For the American readers, rubbish = garbage.
During my school lunch break, I noticed staff throwing books in a large rubbish container. I was incensed and thought, "How could this happen at school?" So I rolled up the sleeves of my woolen jumper and climbed into the rubbish container. Step by step, I removed every book earmarked for landfill and put it on the grass. Emptying out the rubbish container filled with books was exhausting, but it had to be done. I was halfway there when the school staff approached me and asked, "Grace, what are you doing?" My response was, "Isn't it obvious?"
Things started to get tense, but the staff knew the only way to stop me was to remove me from the rubbish container, and no one would take that risk. My friend walked by, noticing the commotion and all the scattered books. He saw what I was doing and joined me in the container.
My protest was for a simple cause: education is a human right, and children in African countries didn't have school books; we shouldn't be wasting books that other children could use.
Looking back on that moment, I realized I had received the equation for successful entrepreneurship: If you do something you truly believe in for long enough, eventually, people will come along and support you to transform the world.
BORN IN TASMANIA
I was born in Tasmania, an island off the mainland of Australia. Most people don't know where to find Tasmania. In my conversations with Americans, they often confuse Tasmania with Tanzania in Africa. Found off the coast of Australia, Tasmania is an island in the southernmost part of the world, home to about half a million people dispersed across regional and rural towns.
As a child, my instincts told me to stand up for my values. I believe this ultimately led me down a path toward social innovation and impact. In what can feel like an isolating experience, living in Tasmania, and a challenging place to innovate and lead change as a young black woman, I’m glad I learned the value of my voice early in life.
LEADING A PURPOSED LIFE
Since 2014, I've worked with refugee and migrant communities in Tasmania as a community organizer and advocate. This has allowed me to understand the depth of the challenges and barriers preventing people from marginalized communities from reaching their potential. In 2019, inspired by this work, I founded Citizen Tasmania. We are a cultural organization designed to build the leadership capacity of people from our communities to address human rights issues and shift from a state of survival to thriving.
I developed a new model for refugee and migrant resettlement that has received support from New York-based social innovation experts Echoing Green. My model prioritizes thriving communities with a holistic approach to successful refugee resettlement. Through an inclusive and culturally informed framework, Citizen Tasmania helps marginalized communities see their value and train them to use their collective power effectively through workshops focusing on advocacy skills, public speaking, and understanding of political systems.

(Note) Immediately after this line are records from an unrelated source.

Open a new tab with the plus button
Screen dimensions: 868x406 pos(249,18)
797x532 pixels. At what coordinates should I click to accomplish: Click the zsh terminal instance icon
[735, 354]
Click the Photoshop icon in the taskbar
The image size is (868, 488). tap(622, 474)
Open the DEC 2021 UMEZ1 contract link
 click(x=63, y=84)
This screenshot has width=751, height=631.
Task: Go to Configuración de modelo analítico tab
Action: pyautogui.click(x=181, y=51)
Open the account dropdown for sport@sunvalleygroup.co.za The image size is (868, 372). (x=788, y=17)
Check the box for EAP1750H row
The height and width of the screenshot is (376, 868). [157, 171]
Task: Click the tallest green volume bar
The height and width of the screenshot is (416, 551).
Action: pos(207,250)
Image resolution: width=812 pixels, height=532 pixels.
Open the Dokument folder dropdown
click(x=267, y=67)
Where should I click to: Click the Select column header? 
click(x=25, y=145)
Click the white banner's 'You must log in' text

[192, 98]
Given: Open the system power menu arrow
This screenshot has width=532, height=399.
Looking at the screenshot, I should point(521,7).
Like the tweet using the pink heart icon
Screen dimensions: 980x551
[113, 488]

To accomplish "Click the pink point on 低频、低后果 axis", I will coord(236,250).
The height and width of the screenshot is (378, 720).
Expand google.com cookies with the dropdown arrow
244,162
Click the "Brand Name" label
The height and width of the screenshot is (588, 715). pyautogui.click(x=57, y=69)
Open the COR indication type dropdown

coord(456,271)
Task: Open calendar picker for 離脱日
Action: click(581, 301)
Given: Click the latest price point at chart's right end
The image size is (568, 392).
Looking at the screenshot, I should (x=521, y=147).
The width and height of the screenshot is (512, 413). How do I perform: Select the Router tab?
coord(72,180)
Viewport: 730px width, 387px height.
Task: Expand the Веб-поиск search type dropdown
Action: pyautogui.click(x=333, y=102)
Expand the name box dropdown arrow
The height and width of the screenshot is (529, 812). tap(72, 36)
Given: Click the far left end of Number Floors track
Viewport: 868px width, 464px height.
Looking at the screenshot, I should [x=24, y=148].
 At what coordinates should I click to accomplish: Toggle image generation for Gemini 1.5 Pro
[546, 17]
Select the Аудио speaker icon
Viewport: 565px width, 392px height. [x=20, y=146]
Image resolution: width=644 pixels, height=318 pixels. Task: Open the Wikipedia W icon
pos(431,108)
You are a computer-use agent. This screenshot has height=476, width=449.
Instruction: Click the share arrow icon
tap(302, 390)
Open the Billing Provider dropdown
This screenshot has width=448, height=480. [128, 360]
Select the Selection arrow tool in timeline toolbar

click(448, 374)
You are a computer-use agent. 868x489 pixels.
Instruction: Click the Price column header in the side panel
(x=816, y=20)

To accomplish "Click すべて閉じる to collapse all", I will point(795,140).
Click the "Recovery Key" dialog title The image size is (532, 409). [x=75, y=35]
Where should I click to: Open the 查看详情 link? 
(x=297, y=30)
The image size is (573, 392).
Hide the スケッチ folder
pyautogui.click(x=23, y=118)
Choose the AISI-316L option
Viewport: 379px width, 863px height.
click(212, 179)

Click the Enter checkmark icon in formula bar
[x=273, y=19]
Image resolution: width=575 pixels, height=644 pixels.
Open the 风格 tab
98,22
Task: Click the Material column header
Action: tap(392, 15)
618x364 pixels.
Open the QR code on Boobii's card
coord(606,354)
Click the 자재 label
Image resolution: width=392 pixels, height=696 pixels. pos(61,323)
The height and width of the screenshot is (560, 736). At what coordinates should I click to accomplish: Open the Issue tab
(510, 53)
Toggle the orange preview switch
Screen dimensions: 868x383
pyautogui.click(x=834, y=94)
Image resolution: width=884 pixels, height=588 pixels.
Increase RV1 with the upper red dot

Despite winning two human rights awards in Tasmania, I only realized the impact I was having once I was awarded an Echoing Green Global Fellowship in 2022. Since 1987, Echoing Green has worked with some of the world's best and brightest social innovators. As a fellow, I joined a community that included former U.S. First Lady Michelle Obama (1991), political commentator Van Jone (1994), and the organization's president, Cheryl L. Dorsey (1992). Connecting with a global community of transformational leaders through Echoing Green has helped me to understand the revolutionary nature of my work here in Tasmania.
GLOBAL CONNECTIONS
Being connected to a global community of BIPOC social entrepreneurs after working from a place of isolation has helped me to own my brilliance in ways that felt impossible until I began to see the work of other outstanding black social entrepreneurs. Feeling like the lone creative social entrepreneur in my community, I did the job of pioneering social innovation without the language to describe what I was doing or contextualize it within a global framework. Naturally, I felt isolated and incompetent and frequently felt like a failure when my approach was ignored and dismissed as naive.
Learning about the global challenges facing our communities and witnessing the selfless work of activists and entrepreneurs leading the way to create change fuels me with the passion for continuing my work with marginalized communities and refugees back home.